• [EXERCISE GOAL] Copy every line of the data that contains the string "star".

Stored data
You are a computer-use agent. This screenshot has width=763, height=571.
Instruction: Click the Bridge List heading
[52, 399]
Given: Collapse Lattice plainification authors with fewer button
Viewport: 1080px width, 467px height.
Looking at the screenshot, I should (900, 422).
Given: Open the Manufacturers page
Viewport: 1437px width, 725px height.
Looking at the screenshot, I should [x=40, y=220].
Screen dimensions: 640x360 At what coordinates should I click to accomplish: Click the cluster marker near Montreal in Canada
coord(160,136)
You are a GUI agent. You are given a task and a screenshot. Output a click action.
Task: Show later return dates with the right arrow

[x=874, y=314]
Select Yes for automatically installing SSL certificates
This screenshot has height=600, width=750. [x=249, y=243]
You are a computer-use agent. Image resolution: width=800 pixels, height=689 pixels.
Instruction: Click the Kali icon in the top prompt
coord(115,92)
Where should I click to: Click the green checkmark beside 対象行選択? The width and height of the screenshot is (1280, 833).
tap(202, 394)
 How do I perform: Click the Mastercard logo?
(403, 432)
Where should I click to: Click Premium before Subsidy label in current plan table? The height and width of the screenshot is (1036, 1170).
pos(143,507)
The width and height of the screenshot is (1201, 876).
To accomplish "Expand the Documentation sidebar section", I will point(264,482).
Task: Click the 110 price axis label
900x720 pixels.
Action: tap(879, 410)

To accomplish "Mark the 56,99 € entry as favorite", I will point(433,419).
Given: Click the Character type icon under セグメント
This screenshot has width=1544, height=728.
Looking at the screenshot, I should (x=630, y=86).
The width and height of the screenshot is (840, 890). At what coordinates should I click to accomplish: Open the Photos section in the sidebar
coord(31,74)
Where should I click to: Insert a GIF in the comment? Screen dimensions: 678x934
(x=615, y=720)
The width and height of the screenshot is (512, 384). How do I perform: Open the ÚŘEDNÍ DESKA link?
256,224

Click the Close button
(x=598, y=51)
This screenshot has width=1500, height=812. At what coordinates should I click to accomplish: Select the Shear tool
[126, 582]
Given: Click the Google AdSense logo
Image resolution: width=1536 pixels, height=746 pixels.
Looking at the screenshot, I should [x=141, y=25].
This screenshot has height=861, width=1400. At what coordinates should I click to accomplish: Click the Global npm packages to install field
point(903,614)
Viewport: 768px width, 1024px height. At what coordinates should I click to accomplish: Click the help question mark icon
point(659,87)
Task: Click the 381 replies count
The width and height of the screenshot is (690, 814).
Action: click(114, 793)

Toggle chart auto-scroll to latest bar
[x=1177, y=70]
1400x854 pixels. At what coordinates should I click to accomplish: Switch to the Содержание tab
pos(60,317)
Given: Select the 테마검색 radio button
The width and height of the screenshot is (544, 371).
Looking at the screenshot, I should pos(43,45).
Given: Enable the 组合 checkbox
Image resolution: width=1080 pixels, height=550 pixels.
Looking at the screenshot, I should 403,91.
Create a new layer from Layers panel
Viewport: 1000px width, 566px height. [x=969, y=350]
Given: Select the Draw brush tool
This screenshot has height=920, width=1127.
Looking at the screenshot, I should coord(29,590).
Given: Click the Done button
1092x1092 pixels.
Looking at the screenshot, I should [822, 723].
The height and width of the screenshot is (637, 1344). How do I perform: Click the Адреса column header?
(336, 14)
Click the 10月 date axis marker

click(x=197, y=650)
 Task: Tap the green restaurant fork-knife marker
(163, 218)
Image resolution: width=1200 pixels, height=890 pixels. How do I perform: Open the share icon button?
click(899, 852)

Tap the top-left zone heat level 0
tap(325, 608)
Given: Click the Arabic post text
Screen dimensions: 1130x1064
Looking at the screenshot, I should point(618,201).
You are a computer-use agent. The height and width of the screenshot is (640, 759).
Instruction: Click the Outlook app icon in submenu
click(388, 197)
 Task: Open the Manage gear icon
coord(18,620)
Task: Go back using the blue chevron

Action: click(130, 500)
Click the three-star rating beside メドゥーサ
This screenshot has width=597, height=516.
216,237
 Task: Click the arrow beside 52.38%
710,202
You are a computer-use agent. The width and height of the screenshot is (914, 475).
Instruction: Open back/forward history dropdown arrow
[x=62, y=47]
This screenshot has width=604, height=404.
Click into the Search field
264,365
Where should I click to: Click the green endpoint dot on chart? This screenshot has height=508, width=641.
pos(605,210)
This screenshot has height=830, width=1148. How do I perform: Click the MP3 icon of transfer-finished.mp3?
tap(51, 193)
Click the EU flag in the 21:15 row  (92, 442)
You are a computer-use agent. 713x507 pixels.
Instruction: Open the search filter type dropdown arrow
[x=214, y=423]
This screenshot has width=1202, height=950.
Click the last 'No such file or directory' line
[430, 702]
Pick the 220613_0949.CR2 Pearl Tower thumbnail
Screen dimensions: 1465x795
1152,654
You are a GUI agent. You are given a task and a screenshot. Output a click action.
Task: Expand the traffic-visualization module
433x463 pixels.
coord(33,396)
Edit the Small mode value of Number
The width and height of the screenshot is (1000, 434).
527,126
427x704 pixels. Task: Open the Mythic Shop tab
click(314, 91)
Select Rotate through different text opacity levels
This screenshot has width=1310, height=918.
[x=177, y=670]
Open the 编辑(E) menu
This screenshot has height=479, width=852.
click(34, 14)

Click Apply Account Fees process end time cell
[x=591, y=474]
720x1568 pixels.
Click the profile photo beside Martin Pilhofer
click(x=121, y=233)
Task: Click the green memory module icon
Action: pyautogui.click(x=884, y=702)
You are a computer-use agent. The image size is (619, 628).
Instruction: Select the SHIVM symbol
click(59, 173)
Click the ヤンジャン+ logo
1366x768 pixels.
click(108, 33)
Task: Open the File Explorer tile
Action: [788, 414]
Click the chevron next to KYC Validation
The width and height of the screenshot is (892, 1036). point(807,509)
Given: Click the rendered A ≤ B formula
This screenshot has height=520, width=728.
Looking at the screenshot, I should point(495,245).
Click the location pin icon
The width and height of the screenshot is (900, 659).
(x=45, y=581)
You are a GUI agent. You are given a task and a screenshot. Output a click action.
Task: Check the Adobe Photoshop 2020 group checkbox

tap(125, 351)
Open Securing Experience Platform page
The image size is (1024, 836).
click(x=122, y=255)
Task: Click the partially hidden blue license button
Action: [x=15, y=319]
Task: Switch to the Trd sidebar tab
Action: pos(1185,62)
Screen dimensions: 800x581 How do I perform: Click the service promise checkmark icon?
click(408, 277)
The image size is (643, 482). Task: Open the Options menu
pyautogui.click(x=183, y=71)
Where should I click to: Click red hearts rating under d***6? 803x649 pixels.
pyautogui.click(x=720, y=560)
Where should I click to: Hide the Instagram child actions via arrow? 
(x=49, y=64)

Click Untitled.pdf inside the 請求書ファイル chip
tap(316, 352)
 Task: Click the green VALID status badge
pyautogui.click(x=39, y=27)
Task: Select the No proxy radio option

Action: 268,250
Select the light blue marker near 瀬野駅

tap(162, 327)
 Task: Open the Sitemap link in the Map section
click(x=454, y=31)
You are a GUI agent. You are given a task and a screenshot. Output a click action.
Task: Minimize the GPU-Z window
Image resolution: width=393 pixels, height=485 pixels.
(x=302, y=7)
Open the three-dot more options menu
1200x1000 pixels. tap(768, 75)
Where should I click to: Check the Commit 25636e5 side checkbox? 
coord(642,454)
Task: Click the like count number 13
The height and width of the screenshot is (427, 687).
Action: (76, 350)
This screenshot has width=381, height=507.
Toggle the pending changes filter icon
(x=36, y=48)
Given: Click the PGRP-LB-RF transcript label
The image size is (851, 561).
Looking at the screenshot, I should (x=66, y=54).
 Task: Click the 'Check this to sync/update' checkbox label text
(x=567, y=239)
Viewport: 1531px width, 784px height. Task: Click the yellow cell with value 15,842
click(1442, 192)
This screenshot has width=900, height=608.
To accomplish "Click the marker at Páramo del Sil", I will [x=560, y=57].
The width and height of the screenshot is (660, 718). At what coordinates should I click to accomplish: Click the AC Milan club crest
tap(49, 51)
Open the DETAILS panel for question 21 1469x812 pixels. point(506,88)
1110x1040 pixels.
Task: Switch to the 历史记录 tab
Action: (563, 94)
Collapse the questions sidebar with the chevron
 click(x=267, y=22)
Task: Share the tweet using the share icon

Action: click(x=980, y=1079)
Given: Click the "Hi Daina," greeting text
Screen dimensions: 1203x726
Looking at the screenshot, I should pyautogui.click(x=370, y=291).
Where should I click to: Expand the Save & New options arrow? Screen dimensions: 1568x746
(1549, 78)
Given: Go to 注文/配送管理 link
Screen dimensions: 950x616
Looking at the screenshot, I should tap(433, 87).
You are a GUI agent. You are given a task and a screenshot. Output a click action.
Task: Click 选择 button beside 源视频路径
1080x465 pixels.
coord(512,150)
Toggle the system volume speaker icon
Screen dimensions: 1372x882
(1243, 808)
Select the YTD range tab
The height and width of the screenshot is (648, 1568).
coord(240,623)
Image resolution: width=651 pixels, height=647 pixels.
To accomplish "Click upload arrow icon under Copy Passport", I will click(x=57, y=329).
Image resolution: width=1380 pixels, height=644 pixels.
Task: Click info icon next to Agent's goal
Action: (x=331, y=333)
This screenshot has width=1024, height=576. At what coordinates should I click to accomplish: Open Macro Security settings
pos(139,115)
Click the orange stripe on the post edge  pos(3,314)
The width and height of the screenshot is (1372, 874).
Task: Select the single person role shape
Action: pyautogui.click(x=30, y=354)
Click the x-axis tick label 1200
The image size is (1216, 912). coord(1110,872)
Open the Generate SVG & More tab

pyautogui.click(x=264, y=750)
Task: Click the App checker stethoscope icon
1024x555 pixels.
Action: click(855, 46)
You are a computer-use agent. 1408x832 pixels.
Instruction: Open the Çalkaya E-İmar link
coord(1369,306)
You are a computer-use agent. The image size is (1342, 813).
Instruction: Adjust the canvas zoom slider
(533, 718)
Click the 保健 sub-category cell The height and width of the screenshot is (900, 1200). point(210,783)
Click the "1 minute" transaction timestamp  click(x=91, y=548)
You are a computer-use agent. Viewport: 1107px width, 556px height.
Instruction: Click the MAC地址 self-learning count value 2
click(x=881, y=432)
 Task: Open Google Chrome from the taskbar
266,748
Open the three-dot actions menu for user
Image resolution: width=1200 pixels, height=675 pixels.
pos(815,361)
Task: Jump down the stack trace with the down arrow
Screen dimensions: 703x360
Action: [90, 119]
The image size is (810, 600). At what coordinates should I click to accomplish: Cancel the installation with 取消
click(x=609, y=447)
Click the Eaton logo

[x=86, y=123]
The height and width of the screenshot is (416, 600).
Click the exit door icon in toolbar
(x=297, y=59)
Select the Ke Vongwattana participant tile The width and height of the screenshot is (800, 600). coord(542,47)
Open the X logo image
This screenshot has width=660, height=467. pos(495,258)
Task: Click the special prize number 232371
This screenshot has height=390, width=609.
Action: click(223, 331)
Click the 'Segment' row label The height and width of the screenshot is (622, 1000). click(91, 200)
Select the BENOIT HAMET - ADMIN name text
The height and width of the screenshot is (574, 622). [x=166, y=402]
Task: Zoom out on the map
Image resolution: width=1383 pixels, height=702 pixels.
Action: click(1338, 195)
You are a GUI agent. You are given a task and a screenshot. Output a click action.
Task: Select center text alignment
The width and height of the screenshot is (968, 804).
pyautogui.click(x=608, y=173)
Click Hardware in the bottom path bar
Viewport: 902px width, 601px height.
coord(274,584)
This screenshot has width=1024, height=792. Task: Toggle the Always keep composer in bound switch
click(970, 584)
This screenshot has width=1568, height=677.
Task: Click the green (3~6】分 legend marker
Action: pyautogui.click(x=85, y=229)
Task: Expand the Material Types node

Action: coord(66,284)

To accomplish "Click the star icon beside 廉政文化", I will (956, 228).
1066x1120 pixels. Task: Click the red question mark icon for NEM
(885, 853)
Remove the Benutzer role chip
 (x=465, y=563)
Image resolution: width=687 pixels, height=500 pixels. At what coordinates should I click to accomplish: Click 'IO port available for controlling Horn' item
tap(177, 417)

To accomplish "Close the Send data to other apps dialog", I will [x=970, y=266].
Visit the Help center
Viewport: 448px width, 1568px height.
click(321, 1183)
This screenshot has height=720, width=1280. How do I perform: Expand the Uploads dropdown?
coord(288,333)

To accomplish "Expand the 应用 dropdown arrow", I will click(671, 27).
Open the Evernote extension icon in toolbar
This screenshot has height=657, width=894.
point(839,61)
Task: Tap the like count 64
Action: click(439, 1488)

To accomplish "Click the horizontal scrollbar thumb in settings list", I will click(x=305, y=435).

• [TASK SOLUTION]
Click the three-star rating beside メドゥーサ
To accomplish "Click the star icon beside 廉政文化", I will (956, 228).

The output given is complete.